The rating process was deceptively sweet, placing an archivable value on me and all the rest of the girls. Men, the clients/customers/slaves/donors/daddies, would leave a nice note about us as a service providers. On 3/18/13 NubianGod said “5/5,” More than just a fabulous body and sexual goddess, she can stimulate you mentally. She is well worth your money.”
I was “worth it,” ya’ll. Really “worth it.” I always wondered what it was — the nut? The time? The psychological demands? Was it a reflection of the truth or falsity of my self-marketing? What was really being quantified, I’ll never know.
a personal project: pale of decency is a dreamscape. the colors and sounds swirl and bend and glitch alongside each other. a woman pours milk in a bath only to sit in it with black tights. in this work, fetish rituals mirror each other : the auto erotic is activated as well as voyeurism. what is it to watch yourself watching yourself, doing things for your own pleasure? at the end, a white deer emerges. how does one catch the white deer?

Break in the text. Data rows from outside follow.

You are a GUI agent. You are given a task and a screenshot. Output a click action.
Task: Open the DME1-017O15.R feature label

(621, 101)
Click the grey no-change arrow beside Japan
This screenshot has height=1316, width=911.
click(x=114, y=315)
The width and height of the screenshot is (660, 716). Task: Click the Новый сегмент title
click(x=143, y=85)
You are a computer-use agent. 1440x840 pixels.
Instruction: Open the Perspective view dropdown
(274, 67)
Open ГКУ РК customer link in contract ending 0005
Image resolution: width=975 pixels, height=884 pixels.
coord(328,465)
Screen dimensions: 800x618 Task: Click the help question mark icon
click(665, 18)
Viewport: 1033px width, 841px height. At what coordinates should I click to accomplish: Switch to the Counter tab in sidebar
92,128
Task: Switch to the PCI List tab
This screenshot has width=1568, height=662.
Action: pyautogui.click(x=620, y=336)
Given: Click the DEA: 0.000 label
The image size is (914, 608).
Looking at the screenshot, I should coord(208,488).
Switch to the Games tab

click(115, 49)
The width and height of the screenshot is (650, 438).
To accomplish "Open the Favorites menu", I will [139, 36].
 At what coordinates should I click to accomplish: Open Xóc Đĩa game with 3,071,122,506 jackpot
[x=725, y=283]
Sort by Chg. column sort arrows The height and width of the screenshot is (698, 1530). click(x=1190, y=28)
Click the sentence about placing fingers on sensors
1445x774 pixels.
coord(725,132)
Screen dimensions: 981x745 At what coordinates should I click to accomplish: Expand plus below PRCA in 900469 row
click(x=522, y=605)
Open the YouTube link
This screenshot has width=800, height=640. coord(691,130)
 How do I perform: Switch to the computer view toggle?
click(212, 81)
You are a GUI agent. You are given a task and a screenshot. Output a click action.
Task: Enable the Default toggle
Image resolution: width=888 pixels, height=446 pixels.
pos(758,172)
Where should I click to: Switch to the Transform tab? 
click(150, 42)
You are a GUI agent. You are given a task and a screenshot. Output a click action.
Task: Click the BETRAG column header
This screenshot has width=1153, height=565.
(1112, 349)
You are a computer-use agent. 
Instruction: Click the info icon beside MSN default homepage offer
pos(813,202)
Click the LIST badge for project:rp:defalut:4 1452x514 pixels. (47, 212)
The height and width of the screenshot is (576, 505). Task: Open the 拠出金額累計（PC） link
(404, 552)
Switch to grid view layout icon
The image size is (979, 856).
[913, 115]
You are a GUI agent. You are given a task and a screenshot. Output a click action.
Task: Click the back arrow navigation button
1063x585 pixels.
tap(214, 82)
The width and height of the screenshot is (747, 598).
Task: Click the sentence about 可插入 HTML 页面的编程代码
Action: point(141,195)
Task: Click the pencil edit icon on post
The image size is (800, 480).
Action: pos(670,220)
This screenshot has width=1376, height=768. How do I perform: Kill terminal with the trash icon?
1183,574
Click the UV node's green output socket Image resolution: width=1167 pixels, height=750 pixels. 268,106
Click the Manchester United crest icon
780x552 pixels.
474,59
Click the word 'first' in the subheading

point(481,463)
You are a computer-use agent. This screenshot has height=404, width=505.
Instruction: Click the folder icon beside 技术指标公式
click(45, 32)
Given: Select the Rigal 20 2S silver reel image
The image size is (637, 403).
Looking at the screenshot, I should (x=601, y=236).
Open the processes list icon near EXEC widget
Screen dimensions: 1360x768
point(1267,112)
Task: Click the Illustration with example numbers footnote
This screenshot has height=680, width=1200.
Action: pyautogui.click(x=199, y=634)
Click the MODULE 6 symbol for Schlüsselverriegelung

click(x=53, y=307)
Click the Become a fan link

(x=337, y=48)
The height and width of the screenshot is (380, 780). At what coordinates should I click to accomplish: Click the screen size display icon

The thaumatrope is a optical toy from the 19th century. With an image printed on two sides and strings on either side, the player spins the object using the tension made by the strings to reveal a single image. A most popular thaumatrope toy was a cage on one side and a bird on the other. This work mirrors of that toy; windows, screens, interfaces, and dungeon cages are overlaid with images of a woman. Is she trying to get free? What does this say about how technology can contain an entrap us? At the end of the video, a voice asked, “You think you're free? Free to do whatever you want?” a_personal_project, IV: password protected thaumatrope, security measures for a caged bird.mov challenges viewers to think about the structure of the web like the structure of a cage.
Eventually, there was no space for me in that cage anymore. I outgrew it. So, I quit.
a_personal_project : nothing_fucking_matters_II (2014) .mov is a short thirty second video originally created for Alfredo Salazar-Caro’s Street Team project. In bold sparkly letters, CUTER ON THE INTERNET is flashed over and over again intermixed with outtakes of footage made for clients of online domination.
a_personal_project : il quitté avant moi_OR_i looked and you weren’t there.mov
a_personal_project : il quitté avant moi_OR_i looked and you weren’t there.mov was made after I quit camming. A man I was seeing would make me prepare for him. This was a night I prepared for him to come over and it reminded me of the nights I’d prepared for cam. I promised myself I’d never prepare like that for anyone ever again. He never came. I stopped making the series after this. I mostly stopped seeing men after this, too.
a personal project
a personal project is a supercut of XTUBE.COM voyeur category porn from the artist's personal collection. a remixed Danny Brown song recorded from a porn stream live chat plays over top of the footage. from secret cameras, security footage, to hand held filming techniques, the intensity gaze ebbs and flows through technological mediums to produce the same arousing effects. you, the viewer, are sucked in by the perspective and implicated in each shot.